* _MATERIAL FOR THIS EXERCISE_
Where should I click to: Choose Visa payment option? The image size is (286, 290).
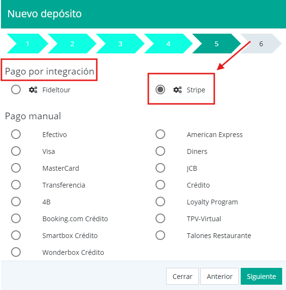[x=16, y=151]
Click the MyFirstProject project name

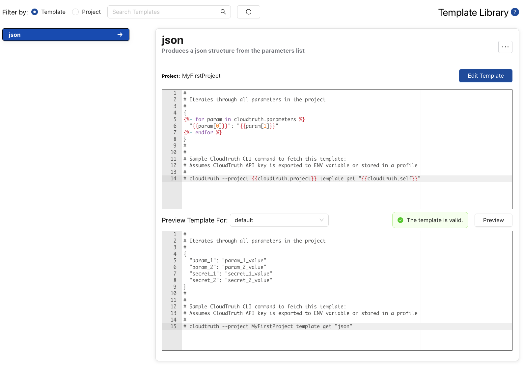pyautogui.click(x=201, y=76)
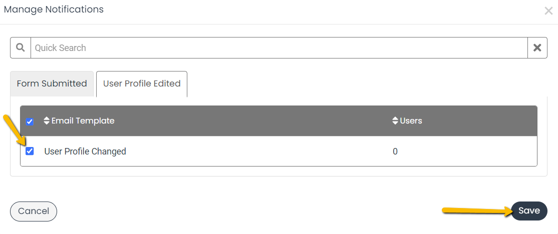The image size is (558, 234).
Task: Focus the Quick Search input field
Action: pyautogui.click(x=279, y=48)
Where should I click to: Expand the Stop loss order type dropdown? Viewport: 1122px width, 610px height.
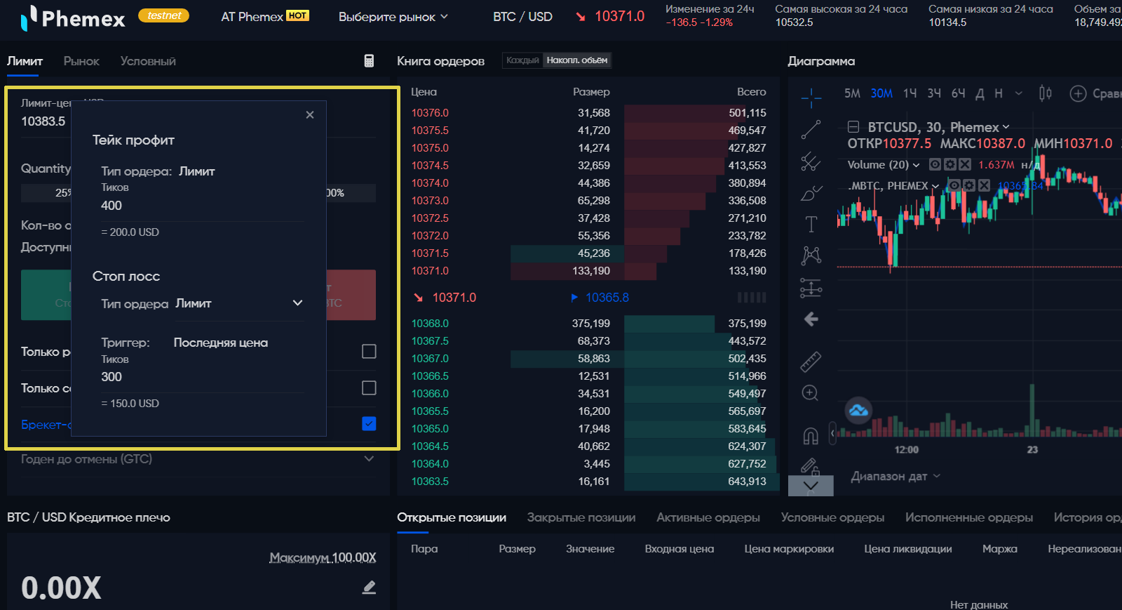point(297,303)
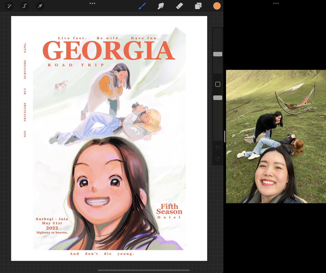This screenshot has height=273, width=326.
Task: Pick the Paint brush tool
Action: pyautogui.click(x=143, y=6)
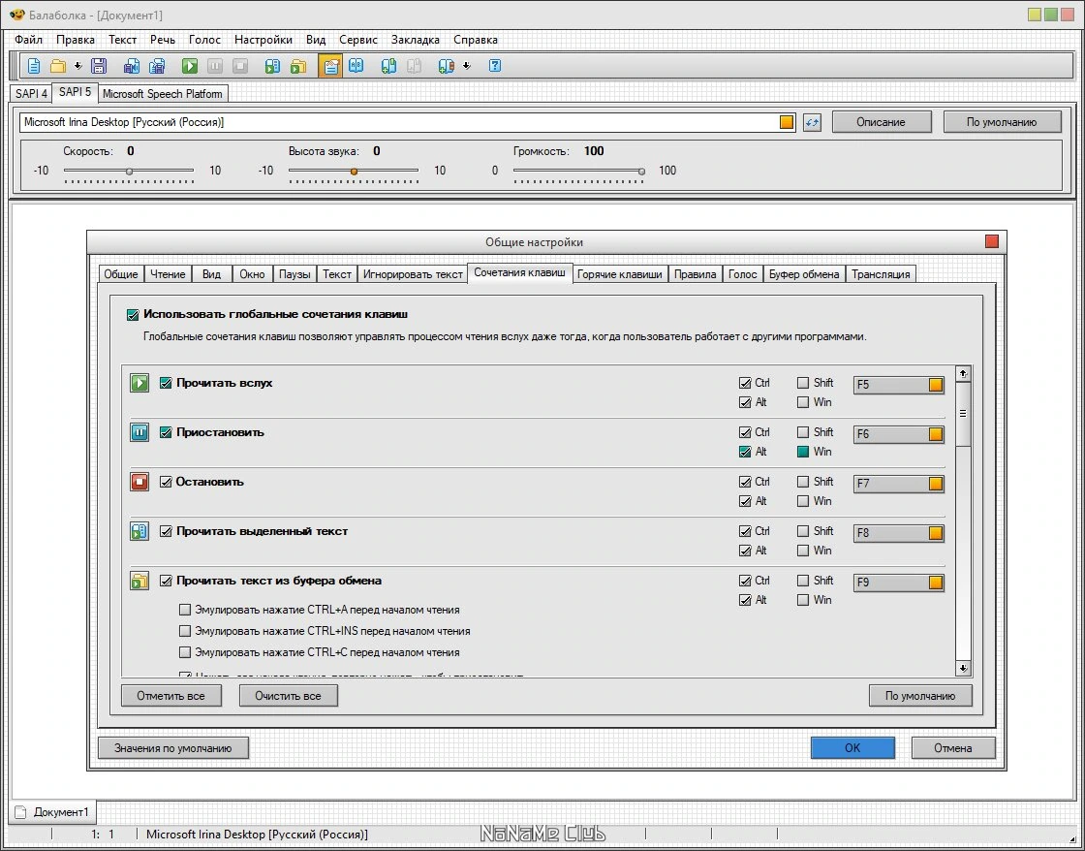This screenshot has height=851, width=1085.
Task: Click the hotkey list scrollbar down arrow
Action: (963, 668)
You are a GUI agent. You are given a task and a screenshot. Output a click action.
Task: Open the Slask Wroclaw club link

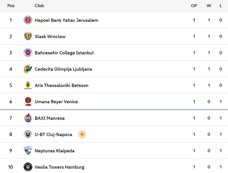50,37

* _WHAT IS BEING ASKED_
Everything in the entries above except the pictures should be given again exactly.

* _REPLY_
Where should I click to: Choose Visa payment option? The image size is (286, 290).
[x=16, y=151]
Click the MyFirstProject project name

pyautogui.click(x=201, y=76)
The image size is (558, 234).
Task: Focus the Quick Search input field
Action: pyautogui.click(x=279, y=48)
Where should I click to: Expand the Stop loss order type dropdown? Viewport: 1122px width, 610px height.
point(297,303)
This screenshot has height=273, width=326.
Task: Pick the Paint brush tool
Action: pyautogui.click(x=143, y=6)
This screenshot has height=851, width=1085.
Task: Click the hotkey list scrollbar down arrow
Action: (963, 668)
You are a GUI agent. You are given a task and a screenshot. Output a click action.
Task: Open the Slask Wroclaw club link

50,37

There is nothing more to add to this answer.